**THE TASK**
Retype the following records verbatim, line for line.

BEGIN RECORDS TO USE

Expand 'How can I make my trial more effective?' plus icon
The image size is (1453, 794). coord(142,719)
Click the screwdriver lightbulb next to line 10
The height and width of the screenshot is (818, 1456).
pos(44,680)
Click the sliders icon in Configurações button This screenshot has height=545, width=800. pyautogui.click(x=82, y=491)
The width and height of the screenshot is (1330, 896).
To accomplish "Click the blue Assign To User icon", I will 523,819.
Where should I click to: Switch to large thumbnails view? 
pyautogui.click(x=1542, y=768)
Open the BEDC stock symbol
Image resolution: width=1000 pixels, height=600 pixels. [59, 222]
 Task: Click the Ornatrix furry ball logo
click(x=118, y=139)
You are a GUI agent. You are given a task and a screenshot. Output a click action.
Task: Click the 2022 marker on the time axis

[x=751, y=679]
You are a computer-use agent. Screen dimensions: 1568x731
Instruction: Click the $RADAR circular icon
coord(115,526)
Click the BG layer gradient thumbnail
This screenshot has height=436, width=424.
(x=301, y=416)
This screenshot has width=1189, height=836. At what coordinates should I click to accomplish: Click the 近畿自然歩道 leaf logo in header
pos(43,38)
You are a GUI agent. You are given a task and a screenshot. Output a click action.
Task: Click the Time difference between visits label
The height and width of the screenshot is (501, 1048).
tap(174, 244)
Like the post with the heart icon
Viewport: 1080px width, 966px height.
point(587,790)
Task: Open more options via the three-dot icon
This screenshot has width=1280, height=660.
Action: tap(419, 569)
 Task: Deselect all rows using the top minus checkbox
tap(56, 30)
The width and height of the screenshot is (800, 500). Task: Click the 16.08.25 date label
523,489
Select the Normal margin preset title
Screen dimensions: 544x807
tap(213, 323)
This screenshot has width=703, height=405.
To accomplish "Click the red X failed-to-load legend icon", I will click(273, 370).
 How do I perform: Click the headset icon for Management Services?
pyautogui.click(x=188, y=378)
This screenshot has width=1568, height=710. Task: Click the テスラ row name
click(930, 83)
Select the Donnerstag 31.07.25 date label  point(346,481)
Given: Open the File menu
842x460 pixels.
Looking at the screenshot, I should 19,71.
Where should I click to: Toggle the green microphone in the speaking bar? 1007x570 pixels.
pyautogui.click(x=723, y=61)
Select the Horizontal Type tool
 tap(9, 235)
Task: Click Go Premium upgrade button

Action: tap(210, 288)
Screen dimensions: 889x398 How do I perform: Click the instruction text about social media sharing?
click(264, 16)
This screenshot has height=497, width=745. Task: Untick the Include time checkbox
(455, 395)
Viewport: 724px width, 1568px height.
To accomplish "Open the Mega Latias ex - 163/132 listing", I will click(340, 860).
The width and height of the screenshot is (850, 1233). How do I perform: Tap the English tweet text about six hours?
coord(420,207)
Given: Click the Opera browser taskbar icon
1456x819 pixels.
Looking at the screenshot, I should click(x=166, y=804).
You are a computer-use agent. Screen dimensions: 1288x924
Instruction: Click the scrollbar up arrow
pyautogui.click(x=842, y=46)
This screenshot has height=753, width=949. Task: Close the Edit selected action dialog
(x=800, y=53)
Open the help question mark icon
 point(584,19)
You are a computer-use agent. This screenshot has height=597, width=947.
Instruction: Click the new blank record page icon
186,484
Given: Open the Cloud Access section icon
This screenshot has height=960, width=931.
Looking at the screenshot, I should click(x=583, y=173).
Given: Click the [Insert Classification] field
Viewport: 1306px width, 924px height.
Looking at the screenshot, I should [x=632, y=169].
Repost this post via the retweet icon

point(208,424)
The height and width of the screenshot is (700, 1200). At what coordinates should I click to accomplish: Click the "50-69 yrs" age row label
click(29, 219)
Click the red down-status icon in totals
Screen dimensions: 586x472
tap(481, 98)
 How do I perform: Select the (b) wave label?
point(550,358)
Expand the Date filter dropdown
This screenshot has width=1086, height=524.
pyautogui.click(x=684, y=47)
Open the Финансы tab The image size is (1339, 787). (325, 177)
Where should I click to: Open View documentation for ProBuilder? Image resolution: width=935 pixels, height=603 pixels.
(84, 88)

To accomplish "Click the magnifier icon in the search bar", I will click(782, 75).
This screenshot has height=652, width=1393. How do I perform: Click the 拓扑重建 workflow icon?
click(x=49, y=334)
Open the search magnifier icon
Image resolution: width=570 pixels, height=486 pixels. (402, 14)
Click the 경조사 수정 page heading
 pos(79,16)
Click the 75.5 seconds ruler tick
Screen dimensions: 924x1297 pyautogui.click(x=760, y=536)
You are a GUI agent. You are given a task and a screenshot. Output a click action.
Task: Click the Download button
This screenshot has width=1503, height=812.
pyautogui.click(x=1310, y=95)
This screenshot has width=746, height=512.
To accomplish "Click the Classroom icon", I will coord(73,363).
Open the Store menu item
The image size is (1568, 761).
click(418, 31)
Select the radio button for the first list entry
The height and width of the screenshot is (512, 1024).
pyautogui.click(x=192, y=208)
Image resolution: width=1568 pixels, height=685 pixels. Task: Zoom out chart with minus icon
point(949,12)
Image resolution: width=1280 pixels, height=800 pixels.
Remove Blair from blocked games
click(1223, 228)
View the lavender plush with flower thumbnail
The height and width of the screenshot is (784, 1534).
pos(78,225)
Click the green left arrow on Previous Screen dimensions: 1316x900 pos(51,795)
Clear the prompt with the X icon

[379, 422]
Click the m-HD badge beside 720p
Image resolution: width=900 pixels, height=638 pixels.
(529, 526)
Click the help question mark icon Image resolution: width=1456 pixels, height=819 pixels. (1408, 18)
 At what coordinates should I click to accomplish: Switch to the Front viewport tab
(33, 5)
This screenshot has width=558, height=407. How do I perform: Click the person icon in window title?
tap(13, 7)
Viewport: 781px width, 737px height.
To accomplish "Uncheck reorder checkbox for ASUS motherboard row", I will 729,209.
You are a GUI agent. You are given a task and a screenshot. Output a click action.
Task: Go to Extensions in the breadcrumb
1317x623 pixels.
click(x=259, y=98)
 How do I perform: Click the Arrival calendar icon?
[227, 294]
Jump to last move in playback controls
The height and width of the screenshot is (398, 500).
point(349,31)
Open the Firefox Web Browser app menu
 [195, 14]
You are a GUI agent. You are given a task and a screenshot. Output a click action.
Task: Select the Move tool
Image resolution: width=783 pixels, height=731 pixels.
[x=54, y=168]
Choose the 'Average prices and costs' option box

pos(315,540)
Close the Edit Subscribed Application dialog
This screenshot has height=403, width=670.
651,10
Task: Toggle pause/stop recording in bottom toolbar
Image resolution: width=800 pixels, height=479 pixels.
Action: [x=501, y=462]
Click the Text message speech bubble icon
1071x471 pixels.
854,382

END RECORDS TO USE

**SOLUTION**
Expand 'How can I make my trial more effective?' plus icon
The image size is (1453, 794). coord(142,719)
Click the screwdriver lightbulb next to line 10
The height and width of the screenshot is (818, 1456).
pos(44,680)
Click the sliders icon in Configurações button This screenshot has height=545, width=800. pyautogui.click(x=82, y=491)
The width and height of the screenshot is (1330, 896).
To accomplish "Click the blue Assign To User icon", I will 523,819.
Where should I click to: Switch to large thumbnails view? 
pyautogui.click(x=1542, y=768)
Open the BEDC stock symbol
Image resolution: width=1000 pixels, height=600 pixels. [59, 222]
 Task: Click the Ornatrix furry ball logo
click(x=118, y=139)
You are a GUI agent. You are given a task and a screenshot. Output a click action.
Task: Click the 2022 marker on the time axis

[x=751, y=679]
You are a computer-use agent. Screen dimensions: 1568x731
Instruction: Click the $RADAR circular icon
coord(115,526)
Click the BG layer gradient thumbnail
This screenshot has height=436, width=424.
(x=301, y=416)
This screenshot has width=1189, height=836. At what coordinates should I click to accomplish: Click the 近畿自然歩道 leaf logo in header
pos(43,38)
You are a GUI agent. You are given a task and a screenshot. Output a click action.
Task: Click the Time difference between visits label
The height and width of the screenshot is (501, 1048).
tap(174, 244)
Like the post with the heart icon
Viewport: 1080px width, 966px height.
point(587,790)
Task: Open more options via the three-dot icon
This screenshot has width=1280, height=660.
Action: tap(419, 569)
 Task: Deselect all rows using the top minus checkbox
tap(56, 30)
The width and height of the screenshot is (800, 500). Task: Click the 16.08.25 date label
523,489
Select the Normal margin preset title
Screen dimensions: 544x807
tap(213, 323)
This screenshot has width=703, height=405.
To accomplish "Click the red X failed-to-load legend icon", I will click(273, 370).
 How do I perform: Click the headset icon for Management Services?
pyautogui.click(x=188, y=378)
This screenshot has width=1568, height=710. Task: Click the テスラ row name
click(930, 83)
Select the Donnerstag 31.07.25 date label  point(346,481)
Given: Open the File menu
842x460 pixels.
Looking at the screenshot, I should 19,71.
Where should I click to: Toggle the green microphone in the speaking bar? 1007x570 pixels.
pyautogui.click(x=723, y=61)
Select the Horizontal Type tool
 tap(9, 235)
Task: Click Go Premium upgrade button

Action: tap(210, 288)
Screen dimensions: 889x398 How do I perform: Click the instruction text about social media sharing?
click(264, 16)
This screenshot has height=497, width=745. Task: Untick the Include time checkbox
(455, 395)
Viewport: 724px width, 1568px height.
To accomplish "Open the Mega Latias ex - 163/132 listing", I will click(340, 860).
The width and height of the screenshot is (850, 1233). How do I perform: Tap the English tweet text about six hours?
coord(420,207)
Given: Click the Opera browser taskbar icon
1456x819 pixels.
Looking at the screenshot, I should click(x=166, y=804).
You are a computer-use agent. Screen dimensions: 1288x924
Instruction: Click the scrollbar up arrow
pyautogui.click(x=842, y=46)
This screenshot has height=753, width=949. Task: Close the Edit selected action dialog
(x=800, y=53)
Open the help question mark icon
 point(584,19)
You are a computer-use agent. This screenshot has height=597, width=947.
Instruction: Click the new blank record page icon
186,484
Given: Open the Cloud Access section icon
This screenshot has height=960, width=931.
Looking at the screenshot, I should click(x=583, y=173).
Given: Click the [Insert Classification] field
Viewport: 1306px width, 924px height.
Looking at the screenshot, I should [x=632, y=169].
Repost this post via the retweet icon

point(208,424)
The height and width of the screenshot is (700, 1200). At what coordinates should I click to accomplish: Click the "50-69 yrs" age row label
click(29, 219)
Click the red down-status icon in totals
Screen dimensions: 586x472
tap(481, 98)
 How do I perform: Select the (b) wave label?
point(550,358)
Expand the Date filter dropdown
This screenshot has width=1086, height=524.
pyautogui.click(x=684, y=47)
Open the Финансы tab The image size is (1339, 787). (325, 177)
Where should I click to: Open View documentation for ProBuilder? Image resolution: width=935 pixels, height=603 pixels.
(84, 88)

To accomplish "Click the magnifier icon in the search bar", I will click(782, 75).
This screenshot has height=652, width=1393. How do I perform: Click the 拓扑重建 workflow icon?
click(x=49, y=334)
Open the search magnifier icon
Image resolution: width=570 pixels, height=486 pixels. (402, 14)
Click the 경조사 수정 page heading
 pos(79,16)
Click the 75.5 seconds ruler tick
Screen dimensions: 924x1297 pyautogui.click(x=760, y=536)
You are a GUI agent. You are given a task and a screenshot. Output a click action.
Task: Click the Download button
This screenshot has width=1503, height=812.
pyautogui.click(x=1310, y=95)
This screenshot has width=746, height=512.
To accomplish "Click the Classroom icon", I will coord(73,363).
Open the Store menu item
The image size is (1568, 761).
click(418, 31)
Select the radio button for the first list entry
The height and width of the screenshot is (512, 1024).
pyautogui.click(x=192, y=208)
Image resolution: width=1568 pixels, height=685 pixels. Task: Zoom out chart with minus icon
point(949,12)
Image resolution: width=1280 pixels, height=800 pixels.
Remove Blair from blocked games
click(1223, 228)
View the lavender plush with flower thumbnail
The height and width of the screenshot is (784, 1534).
pos(78,225)
Click the green left arrow on Previous Screen dimensions: 1316x900 pos(51,795)
Clear the prompt with the X icon

[379, 422]
Click the m-HD badge beside 720p
Image resolution: width=900 pixels, height=638 pixels.
(529, 526)
Click the help question mark icon Image resolution: width=1456 pixels, height=819 pixels. (1408, 18)
 At what coordinates should I click to accomplish: Switch to the Front viewport tab
(33, 5)
This screenshot has width=558, height=407. How do I perform: Click the person icon in window title?
tap(13, 7)
Viewport: 781px width, 737px height.
To accomplish "Uncheck reorder checkbox for ASUS motherboard row", I will 729,209.
You are a GUI agent. You are given a task and a screenshot. Output a click action.
Task: Go to Extensions in the breadcrumb
1317x623 pixels.
click(x=259, y=98)
 How do I perform: Click the Arrival calendar icon?
[227, 294]
Jump to last move in playback controls
The height and width of the screenshot is (398, 500).
point(349,31)
Open the Firefox Web Browser app menu
 [195, 14]
You are a GUI agent. You are given a task and a screenshot. Output a click action.
Task: Select the Move tool
Image resolution: width=783 pixels, height=731 pixels.
[x=54, y=168]
Choose the 'Average prices and costs' option box

pos(315,540)
Close the Edit Subscribed Application dialog
This screenshot has height=403, width=670.
651,10
Task: Toggle pause/stop recording in bottom toolbar
Image resolution: width=800 pixels, height=479 pixels.
Action: [x=501, y=462]
Click the Text message speech bubble icon
1071x471 pixels.
854,382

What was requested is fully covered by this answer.